_Text zur Übung_
++++++++

Die Fälle, anhand derer der Senat seine Rechtsprechung zur Abgrenzung der Fachgebiete und zum Vergütungsausschluß für fachfremde Leistungen entwickelt hat, sind dadurch gekennzeichnet, daß der jeweils angefochtenen Verwaltungsentscheidung der KÄV Mitteilungen an die betroffenen Ärzte vorangegangen waren, wonach zu einem bestimmten, in der Zukunft liegenden Zeitpunkt eine Vergütung der nunmehr als fachfremd angesehenen Leistungen nicht mehr erfolgen würde. In den einzelnen entschiedenen Fällen hatte die Dauer der Frist zwischen der Bekanntgabe der Änderung der Verwaltungspraxis und dem von der KÄV angekündigten Endzeitpunkt der Honorierung zwischen einigen Monaten (BSGE 23, 97 ff), einem halben Jahr (BSGE 30, 83 ff = SozR Nr 33 zu § 368a RVO) und mehreren Jahren (BSGE 36, 155 ff = SozR Nr 37 zu § 368a RVO) geschwankt. Es bedarf hier keiner Entscheidung, ob die von den KÄVen in den früher entschiedenen Fällen zugebilligten Auslauffristen generell oder im jeweiligen Umfang geboten waren. Die Fallkonstellationen zeigen indessen, daß es langjähriger Verwaltungstradition im Bereich der KÄVen entspricht, Änderungen hinsichtlich der Abrechenbarkeit einzelner Leistungen im Rahmen der Fachgebietsabgrenzungen den betroffenen Kassen- bzw Vertragsärzten mitzuteilen, bevor nach der geänderten Praxis verfahren wird. Unter bestimmten Voraussetzungen kann ein Anspruch des Vertragsarztes auf ein solches Vorgehen bestehen, zumindest dann, wenn der betroffene Arzt bei rechtzeitiger Information die Leistungen nicht mehr erbracht, sondern an andere Vertragsärzte überwiesen hätte, und damit zumindest die Aufwendungen für die Leistungserbringung hätte einsparen können.

++++++++

_Zu bearbeitende Aufgaben_
(A) Beantworten Sie anhand des Textes zur Vergütung fachfremder Leistungen die folgenden Fragen:
(i) Was war der jeweils angefochtenen Verwaltungsentscheidung der KÄV vorangegangen?
(ii) Welche Frist lag in dem Fall vor, der unter BSGE 30, 83 ff zitiert wird?
(iii) Unter welcher Voraussetzung kann zumindest ein Anspruch des Vertragsarztes auf eine vorherige Mitteilung bestehen?
(B) Nennen Sie alle Fundstellen aus der Sammlung BSGE, die der Text zur Vergütung fachfremder Leistungen anführt. Geben Sie zu jeder Fundstelle die dort genannte Dauer der Frist an.

Gespeicherte Dateneinträge
++++++++

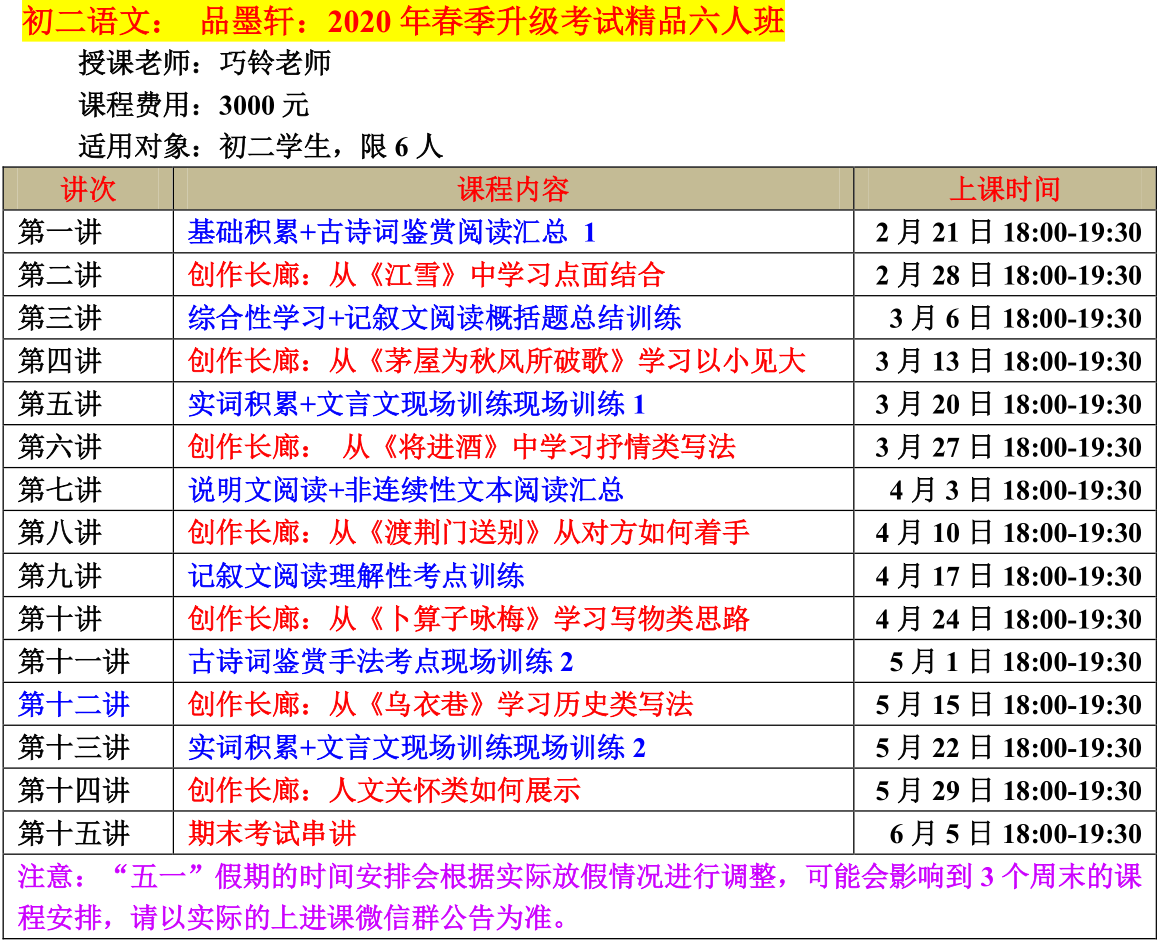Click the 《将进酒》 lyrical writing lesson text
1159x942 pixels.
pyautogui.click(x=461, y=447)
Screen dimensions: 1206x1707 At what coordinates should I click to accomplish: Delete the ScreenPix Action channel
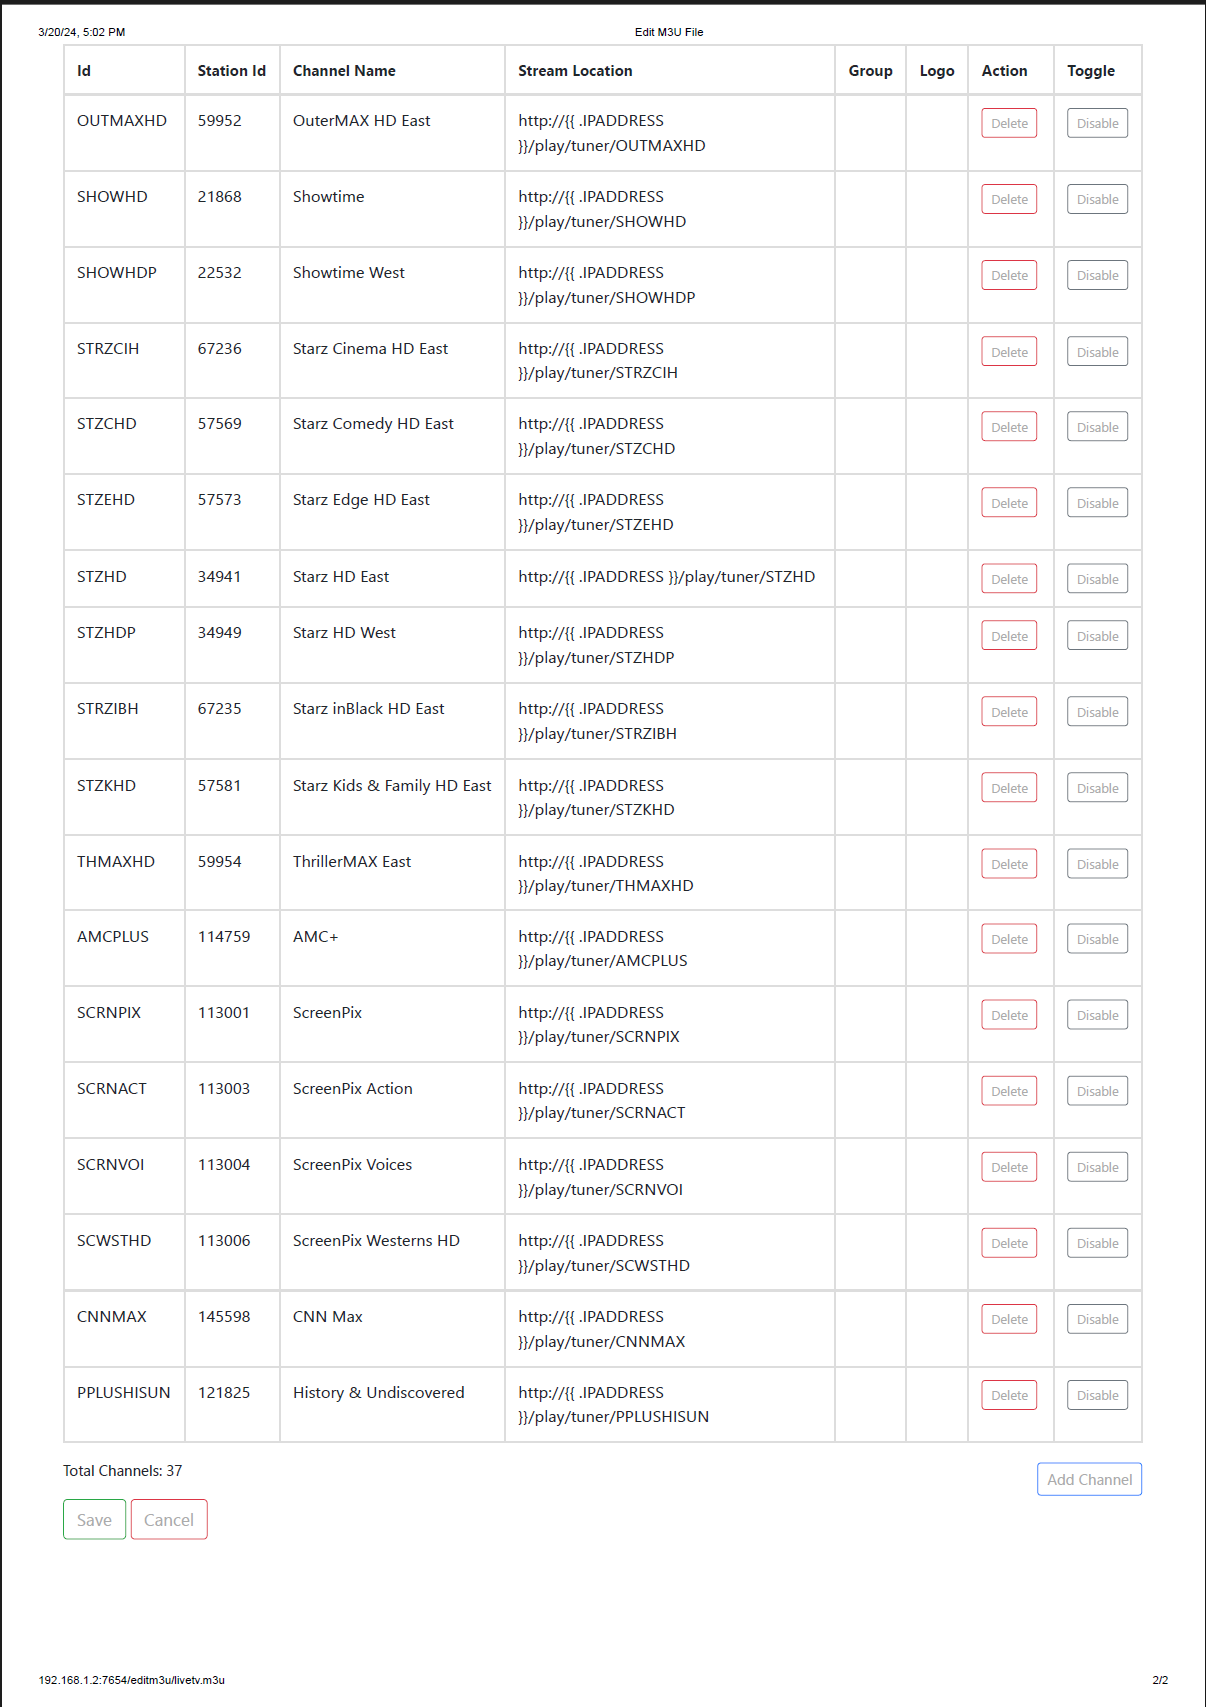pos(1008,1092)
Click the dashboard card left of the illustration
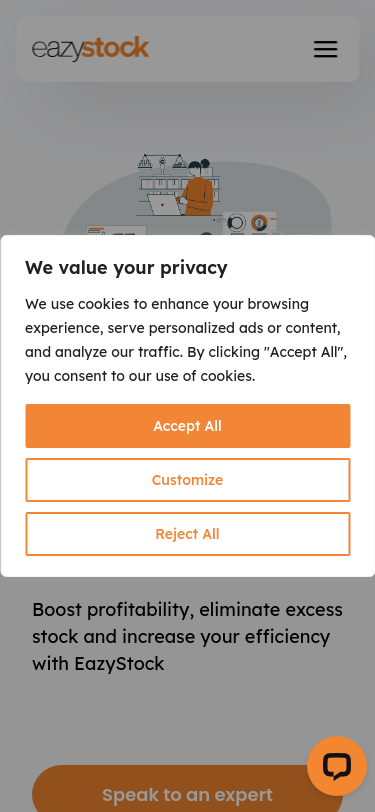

++++++++

_Lösungen der Aufgaben_
(A)
(i) Den betroffenen Ärzten war mitgeteilt worden, dass die nunmehr als fachfremd angesehenen Leistungen ab einem bestimmten, in der Zukunft liegenden Zeitpunkt nicht mehr vergütet würden.
(ii) Die Frist betrug ein halbes Jahr.
(iii) Der betroffene Arzt hätte bei rechtzeitiger Information die Leistungen nicht mehr erbracht, sondern an andere Vertragsärzte überwiesen und damit zumindest die Aufwendungen für die Leistungserbringung einsparen können.

(B)
- BSGE 23, 97 ff: einige Monate
- BSGE 30, 83 ff: ein halbes Jahr
- BSGE 36, 155 ff: mehrere Jahre